The HFE gene which is the homeostatic iron regulator provides instructions for producing a protein that is primarily located in the liver and intestines and is also found in some immune system cells. It interacts with other proteins to detect the amount of iron in the body. Some people with HFE mutations in the COVID-19 report may have trouble with their HFE organic instruction manual. When this happens there can be excessive amounts of iron in the intestines, liver and immune system cells and even other organs. This can lead to a cytokine storm.
Many who have ended up in critical care from COVID-19 are in a cytokine storm. So what can you talk to your doctor about if you are concerned about having excessive amounts of unusable iron? Getting an iron panel done including ferritin.
If you have elevated ferritin what should you avoid:
- Ascorbic acid
- Animal organ
- Elderberry syrup
- And other foods rich in iron your doctor may suggest to avoid
Types of vitamin C that are better for people with elevated ferritin:
- Ascorbate, meaning food based vitamin C vs the ascorbic form
What can your doctor suggest for lowering iron:
- Eating iron rich foods away from C rich foods Remember you must have C in your diet which is a powerful antioxidant to fight viruses.
- A cup of dandelion root and stinging nettles has helped people with elevated ferritin remove excessive iron from the liver.
- Vitamin B1 deficiency has been related to iron overload so your doctor may want to check your vitamin B1 and adjust to your daily dosage requirement.
When wanting changes in your diet, work with your doctor to see which would be the healthiest for you and it is always wise to eat organic and not to microwave your food.
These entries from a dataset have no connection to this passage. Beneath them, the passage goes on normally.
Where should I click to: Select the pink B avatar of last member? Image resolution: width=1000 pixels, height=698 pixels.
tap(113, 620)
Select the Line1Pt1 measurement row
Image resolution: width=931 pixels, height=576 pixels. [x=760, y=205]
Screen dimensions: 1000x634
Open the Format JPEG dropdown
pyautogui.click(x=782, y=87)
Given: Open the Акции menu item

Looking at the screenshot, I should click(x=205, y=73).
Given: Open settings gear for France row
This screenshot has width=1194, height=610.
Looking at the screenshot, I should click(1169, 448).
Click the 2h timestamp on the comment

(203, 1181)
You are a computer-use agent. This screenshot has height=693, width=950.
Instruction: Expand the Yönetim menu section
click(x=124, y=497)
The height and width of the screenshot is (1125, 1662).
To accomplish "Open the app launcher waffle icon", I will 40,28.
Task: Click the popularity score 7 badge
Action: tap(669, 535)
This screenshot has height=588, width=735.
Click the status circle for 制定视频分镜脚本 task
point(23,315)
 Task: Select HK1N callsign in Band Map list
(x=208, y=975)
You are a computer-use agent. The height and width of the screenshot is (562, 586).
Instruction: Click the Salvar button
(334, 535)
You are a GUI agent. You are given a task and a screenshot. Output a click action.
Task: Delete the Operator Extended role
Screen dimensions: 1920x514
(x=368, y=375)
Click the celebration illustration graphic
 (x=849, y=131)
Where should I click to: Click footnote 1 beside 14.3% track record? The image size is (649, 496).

This gene is also known as inflammatory bowel disease protein 1 gene. NOD2 gene plays a role in the immune system and recognizes bacteria and stimulates an immune reaction when working. Mutations in this gene have been related to Crohn’s disease, IBD, pulmonary sarcoidosis and the way you will react to viruses. When NOD2 is working your cells use this protein to surround bacteria, viruses and other harmful invaders to destroy them. This gene has been shown to bind in response to viral RNA treatment. NOD2 acts as a pattern-recognition receptor for viruses.
Support for people with NOD2:
- S boulardi
- B coagulins
- B subtilis
- Bone broth
- Slippery elm bark
- Mullein leaf
- Prickly pear
Always talk to your medical provider before doing anything listed here.
The COX2 enzyme takes arachidonic acid and converts it into prostaglandin 2. COX2 is involved in fever, pain and antibody production. So NSAIDs known as COX2 inhibitors can reduce fever and pain when they are used. What it can also do is halt antibody production. Antibodies are made by B cells. These antibodies go out into the blood and attack viruses like COVID-19. So are NSAIDs slowing down antibody production? This could be a high risk and why reports are coming out that some of these doctors on the front lines are correlating that NSAIDs may be injuring people infected with COVID-19 more. The oldest NSAID out there is aspirin. During the 1918 Spanish flu aspirin was used at very high doses and caused toxicity and was found to kill up to 3% of those with the 1918 Spanish flu. It has been found that salicylates (COX2 inhibitors) increase lung fluid and protein levels and impair mucociliary clearance. ACE2 receptors are abundant in the kidney and that is where NSAIDs are cleared. Could this be the reason why? Could we be seeing toxicity once the ACE 2 receptors lures the virus to attach itself to the copy instead of the actual cell? So once ACE2 has COVID-19 in the kidney could this be the reason for toxicity and the reports that doctors are seeing with those on non steroidal anti inflammatories.
We will keep PTGS2/COX2 in secondary and will move it up to primary when more information becomes available. If you have any concerns because you are on daily aspirin therapy or are on other NSAIDs, please consult your physician before getting off of your medications.